Excerpted records »
------------------------------------------------------------------------

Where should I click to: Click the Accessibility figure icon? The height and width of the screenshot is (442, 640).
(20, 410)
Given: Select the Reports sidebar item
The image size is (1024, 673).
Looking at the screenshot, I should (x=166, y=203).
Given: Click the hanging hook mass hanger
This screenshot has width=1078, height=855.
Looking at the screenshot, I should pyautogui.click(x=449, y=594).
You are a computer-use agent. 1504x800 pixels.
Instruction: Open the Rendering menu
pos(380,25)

------------------------------------------------------------------------

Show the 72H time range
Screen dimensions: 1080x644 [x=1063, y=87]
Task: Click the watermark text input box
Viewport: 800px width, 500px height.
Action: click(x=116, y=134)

------------------------------------------------------------------------

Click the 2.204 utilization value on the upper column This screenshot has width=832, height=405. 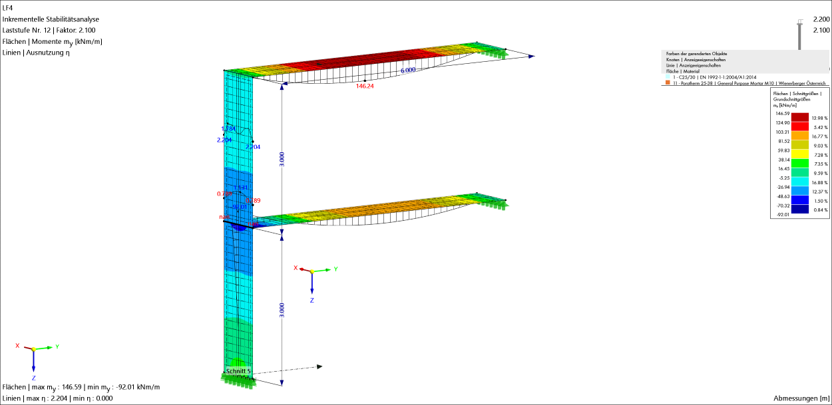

------------------------------------------------------------------------

Description of the task » Show a copy of each line from the records above in which the string "Given" occurs.

Answer to this problem »
Given: Select the Reports sidebar item
Given: Click the hanging hook mass hanger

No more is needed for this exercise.